Try it: Within the entries below, find the portion that opens with the line containing "Instruction: Toggle card" and closes with the line containing "Task: Click the Metric column header". Retype that portion exactly and only.

Dataset excerpts:
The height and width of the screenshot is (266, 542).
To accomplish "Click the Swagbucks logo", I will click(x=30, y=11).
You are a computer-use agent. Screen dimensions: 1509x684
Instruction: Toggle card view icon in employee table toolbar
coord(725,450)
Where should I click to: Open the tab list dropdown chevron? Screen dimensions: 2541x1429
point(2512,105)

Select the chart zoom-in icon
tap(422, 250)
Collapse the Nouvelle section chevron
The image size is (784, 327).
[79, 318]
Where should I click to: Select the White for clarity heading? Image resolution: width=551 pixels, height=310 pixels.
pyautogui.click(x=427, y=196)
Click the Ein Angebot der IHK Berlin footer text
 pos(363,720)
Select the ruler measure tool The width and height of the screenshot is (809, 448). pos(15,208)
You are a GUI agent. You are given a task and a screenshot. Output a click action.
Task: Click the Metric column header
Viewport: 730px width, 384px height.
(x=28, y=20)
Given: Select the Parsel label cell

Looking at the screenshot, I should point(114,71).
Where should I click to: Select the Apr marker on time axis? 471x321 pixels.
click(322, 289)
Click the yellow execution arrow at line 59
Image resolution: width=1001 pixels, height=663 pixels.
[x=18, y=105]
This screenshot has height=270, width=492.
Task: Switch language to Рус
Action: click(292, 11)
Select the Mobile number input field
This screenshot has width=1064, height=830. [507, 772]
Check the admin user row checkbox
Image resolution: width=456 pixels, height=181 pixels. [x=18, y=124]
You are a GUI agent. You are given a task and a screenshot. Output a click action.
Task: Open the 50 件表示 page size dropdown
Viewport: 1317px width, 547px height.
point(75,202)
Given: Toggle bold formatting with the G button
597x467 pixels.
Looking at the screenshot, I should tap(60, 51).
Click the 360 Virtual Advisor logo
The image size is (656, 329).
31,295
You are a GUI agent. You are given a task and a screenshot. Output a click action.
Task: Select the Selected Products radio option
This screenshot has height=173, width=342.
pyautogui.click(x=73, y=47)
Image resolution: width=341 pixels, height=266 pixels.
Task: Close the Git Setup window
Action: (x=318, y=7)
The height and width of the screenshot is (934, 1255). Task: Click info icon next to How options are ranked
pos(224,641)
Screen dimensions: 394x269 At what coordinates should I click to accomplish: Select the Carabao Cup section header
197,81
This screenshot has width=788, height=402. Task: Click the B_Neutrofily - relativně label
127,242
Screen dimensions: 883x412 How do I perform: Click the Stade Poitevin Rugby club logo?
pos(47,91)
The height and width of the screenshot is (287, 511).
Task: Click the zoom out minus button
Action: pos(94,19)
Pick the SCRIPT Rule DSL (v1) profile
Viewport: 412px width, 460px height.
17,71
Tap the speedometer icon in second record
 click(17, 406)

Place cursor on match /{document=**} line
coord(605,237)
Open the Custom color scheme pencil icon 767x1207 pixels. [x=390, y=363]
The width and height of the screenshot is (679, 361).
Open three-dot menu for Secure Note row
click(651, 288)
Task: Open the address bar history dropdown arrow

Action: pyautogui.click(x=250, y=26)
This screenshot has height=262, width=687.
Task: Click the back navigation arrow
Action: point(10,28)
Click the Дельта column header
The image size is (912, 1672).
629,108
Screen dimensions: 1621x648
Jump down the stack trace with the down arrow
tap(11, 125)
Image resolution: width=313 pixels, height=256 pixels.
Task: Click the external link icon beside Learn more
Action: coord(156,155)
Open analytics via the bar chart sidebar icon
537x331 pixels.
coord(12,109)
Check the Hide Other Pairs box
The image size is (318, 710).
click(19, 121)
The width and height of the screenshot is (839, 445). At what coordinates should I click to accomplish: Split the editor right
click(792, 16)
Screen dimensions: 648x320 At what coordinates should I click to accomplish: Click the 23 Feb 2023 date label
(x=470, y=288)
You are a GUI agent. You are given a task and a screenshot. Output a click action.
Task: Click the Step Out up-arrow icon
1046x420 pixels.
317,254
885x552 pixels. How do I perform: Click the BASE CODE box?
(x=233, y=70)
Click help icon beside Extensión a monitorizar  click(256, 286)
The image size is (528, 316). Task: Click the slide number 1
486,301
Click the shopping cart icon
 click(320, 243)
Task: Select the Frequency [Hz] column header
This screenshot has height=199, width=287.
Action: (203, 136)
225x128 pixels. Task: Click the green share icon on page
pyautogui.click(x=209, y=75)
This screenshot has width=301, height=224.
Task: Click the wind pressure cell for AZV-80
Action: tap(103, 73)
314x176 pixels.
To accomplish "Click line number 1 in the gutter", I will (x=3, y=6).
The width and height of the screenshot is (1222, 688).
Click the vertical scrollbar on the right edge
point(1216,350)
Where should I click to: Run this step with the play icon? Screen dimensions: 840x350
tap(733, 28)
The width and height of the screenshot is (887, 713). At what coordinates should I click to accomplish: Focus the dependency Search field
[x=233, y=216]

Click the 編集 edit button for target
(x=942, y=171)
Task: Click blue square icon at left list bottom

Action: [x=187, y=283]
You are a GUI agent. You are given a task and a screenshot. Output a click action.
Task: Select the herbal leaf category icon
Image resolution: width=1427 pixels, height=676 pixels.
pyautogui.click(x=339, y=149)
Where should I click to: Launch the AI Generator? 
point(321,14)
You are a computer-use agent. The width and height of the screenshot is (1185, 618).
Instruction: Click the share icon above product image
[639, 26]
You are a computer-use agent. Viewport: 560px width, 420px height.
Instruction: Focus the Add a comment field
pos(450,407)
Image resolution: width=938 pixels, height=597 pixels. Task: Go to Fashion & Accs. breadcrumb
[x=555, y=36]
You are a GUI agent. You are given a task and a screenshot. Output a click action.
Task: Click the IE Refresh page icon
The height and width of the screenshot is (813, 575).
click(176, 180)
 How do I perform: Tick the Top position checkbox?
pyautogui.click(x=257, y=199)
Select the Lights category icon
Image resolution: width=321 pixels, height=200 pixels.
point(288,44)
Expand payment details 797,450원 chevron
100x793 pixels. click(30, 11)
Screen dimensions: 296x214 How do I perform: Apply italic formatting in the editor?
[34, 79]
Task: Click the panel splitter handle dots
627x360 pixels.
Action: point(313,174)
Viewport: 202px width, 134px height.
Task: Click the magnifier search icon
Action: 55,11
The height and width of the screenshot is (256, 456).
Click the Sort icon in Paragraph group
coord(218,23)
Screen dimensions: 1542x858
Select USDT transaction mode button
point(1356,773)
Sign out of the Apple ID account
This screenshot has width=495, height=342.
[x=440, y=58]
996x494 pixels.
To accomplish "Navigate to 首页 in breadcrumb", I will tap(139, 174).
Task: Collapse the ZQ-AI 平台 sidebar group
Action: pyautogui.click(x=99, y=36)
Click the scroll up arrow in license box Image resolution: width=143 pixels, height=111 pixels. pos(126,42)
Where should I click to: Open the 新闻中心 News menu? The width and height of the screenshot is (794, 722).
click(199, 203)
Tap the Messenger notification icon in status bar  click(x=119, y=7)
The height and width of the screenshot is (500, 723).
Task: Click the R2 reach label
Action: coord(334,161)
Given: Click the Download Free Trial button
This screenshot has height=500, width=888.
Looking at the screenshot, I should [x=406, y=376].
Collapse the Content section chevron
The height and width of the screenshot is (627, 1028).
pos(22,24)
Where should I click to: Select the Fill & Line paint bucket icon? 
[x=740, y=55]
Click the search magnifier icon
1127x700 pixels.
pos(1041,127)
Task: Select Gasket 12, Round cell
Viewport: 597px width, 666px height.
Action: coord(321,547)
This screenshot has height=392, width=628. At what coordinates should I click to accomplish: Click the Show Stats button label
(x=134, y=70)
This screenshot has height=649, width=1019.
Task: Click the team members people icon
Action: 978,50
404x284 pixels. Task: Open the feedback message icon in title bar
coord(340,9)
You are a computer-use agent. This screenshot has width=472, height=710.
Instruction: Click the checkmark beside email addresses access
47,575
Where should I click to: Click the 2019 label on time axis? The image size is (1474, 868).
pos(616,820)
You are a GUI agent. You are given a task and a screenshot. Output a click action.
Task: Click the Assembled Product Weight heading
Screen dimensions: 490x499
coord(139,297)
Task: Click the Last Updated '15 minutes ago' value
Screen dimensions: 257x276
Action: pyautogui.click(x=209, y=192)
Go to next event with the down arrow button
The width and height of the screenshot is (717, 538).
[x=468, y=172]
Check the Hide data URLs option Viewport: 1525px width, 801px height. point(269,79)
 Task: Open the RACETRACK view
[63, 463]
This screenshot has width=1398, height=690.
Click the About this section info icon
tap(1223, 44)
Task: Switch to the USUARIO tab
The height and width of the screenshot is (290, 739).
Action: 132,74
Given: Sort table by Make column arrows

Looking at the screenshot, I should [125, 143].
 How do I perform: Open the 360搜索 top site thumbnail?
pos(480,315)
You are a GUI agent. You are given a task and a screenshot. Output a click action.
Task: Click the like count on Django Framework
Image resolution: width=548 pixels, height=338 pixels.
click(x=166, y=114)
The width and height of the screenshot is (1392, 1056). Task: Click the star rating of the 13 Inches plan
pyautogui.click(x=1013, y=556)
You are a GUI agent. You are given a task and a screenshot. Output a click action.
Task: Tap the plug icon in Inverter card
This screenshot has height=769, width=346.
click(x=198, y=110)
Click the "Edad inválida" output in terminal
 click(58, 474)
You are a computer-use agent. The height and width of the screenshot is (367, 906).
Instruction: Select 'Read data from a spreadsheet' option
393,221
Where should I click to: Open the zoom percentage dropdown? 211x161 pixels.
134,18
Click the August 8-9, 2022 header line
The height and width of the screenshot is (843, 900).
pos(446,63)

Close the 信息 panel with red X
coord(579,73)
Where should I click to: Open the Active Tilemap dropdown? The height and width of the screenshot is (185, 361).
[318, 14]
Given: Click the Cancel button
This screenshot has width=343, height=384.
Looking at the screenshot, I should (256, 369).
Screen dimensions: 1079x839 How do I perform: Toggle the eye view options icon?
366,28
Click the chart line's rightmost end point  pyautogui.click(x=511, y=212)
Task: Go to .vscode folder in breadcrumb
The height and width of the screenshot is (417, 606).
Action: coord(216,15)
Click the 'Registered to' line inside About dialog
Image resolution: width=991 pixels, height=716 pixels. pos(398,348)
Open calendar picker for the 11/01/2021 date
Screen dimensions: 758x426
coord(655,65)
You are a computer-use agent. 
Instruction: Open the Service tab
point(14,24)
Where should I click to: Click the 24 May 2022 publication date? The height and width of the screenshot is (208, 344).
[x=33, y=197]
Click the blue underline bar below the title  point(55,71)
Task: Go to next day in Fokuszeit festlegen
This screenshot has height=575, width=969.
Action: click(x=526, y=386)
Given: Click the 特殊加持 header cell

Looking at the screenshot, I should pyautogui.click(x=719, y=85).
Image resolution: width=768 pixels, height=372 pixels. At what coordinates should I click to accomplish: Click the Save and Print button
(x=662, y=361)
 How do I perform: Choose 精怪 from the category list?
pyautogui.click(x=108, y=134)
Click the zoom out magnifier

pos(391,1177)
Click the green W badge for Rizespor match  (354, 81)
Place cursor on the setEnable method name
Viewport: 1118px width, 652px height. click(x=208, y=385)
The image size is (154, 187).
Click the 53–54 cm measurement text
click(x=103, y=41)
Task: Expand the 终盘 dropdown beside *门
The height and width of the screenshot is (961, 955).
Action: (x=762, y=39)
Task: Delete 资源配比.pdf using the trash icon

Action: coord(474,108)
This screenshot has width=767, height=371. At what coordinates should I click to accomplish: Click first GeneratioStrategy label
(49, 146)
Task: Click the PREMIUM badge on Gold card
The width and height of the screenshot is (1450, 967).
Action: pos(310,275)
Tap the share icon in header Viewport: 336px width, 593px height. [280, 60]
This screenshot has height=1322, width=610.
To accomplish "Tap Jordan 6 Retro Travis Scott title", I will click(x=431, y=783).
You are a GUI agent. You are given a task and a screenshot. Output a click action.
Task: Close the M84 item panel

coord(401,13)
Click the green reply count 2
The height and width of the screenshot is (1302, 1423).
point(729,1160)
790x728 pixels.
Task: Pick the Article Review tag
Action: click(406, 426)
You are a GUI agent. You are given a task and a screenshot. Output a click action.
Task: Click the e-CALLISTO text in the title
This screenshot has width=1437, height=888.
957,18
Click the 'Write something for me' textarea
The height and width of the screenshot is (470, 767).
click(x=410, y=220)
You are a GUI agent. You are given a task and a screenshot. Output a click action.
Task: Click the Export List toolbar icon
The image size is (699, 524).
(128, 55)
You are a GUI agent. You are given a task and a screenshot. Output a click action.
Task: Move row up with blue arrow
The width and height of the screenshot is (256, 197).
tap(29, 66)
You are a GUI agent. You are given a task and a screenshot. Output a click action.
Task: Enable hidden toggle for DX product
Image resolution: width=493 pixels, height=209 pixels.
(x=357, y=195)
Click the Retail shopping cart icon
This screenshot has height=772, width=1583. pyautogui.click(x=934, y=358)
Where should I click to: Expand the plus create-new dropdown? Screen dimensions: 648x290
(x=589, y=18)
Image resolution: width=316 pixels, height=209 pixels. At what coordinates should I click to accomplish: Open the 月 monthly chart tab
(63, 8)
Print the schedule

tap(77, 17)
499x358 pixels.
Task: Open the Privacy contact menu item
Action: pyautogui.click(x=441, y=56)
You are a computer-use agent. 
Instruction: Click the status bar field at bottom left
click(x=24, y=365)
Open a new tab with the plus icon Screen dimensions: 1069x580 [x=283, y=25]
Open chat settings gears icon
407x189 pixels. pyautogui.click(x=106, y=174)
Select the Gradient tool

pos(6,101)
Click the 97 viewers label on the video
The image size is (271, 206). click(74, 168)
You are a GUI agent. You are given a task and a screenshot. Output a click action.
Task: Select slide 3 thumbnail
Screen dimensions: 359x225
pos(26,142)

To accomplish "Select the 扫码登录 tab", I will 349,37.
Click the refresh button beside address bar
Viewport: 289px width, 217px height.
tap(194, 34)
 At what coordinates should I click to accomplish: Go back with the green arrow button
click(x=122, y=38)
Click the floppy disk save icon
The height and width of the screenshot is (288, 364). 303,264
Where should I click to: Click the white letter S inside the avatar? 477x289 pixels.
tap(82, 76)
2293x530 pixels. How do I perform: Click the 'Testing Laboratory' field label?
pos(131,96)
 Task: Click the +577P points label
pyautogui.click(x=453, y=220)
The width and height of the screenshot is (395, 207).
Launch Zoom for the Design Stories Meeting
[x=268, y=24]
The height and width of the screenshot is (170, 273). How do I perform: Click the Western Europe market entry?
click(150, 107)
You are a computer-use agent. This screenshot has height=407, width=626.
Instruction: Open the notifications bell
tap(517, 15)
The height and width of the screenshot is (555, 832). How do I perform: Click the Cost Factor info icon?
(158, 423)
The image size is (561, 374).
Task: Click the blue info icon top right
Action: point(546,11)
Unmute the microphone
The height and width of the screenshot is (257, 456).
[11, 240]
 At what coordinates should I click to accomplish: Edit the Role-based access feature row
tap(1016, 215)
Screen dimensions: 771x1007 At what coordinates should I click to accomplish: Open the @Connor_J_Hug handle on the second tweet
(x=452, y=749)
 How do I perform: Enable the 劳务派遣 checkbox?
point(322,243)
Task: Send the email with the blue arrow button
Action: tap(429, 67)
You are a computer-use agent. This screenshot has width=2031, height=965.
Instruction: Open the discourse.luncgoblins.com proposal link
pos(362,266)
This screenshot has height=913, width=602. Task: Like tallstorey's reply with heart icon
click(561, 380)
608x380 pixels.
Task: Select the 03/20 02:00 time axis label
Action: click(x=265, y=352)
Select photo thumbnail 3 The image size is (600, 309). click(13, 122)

Exercise solution:
Instruction: Toggle card view icon in employee table toolbar
coord(725,450)
Where should I click to: Open the tab list dropdown chevron? Screen dimensions: 2541x1429
point(2512,105)

Select the chart zoom-in icon
tap(422, 250)
Collapse the Nouvelle section chevron
The image size is (784, 327).
[79, 318]
Where should I click to: Select the White for clarity heading? Image resolution: width=551 pixels, height=310 pixels.
pyautogui.click(x=427, y=196)
Click the Ein Angebot der IHK Berlin footer text
 pos(363,720)
Select the ruler measure tool The width and height of the screenshot is (809, 448). pos(15,208)
You are a GUI agent. You are given a task and a screenshot. Output a click action.
Task: Click the Metric column header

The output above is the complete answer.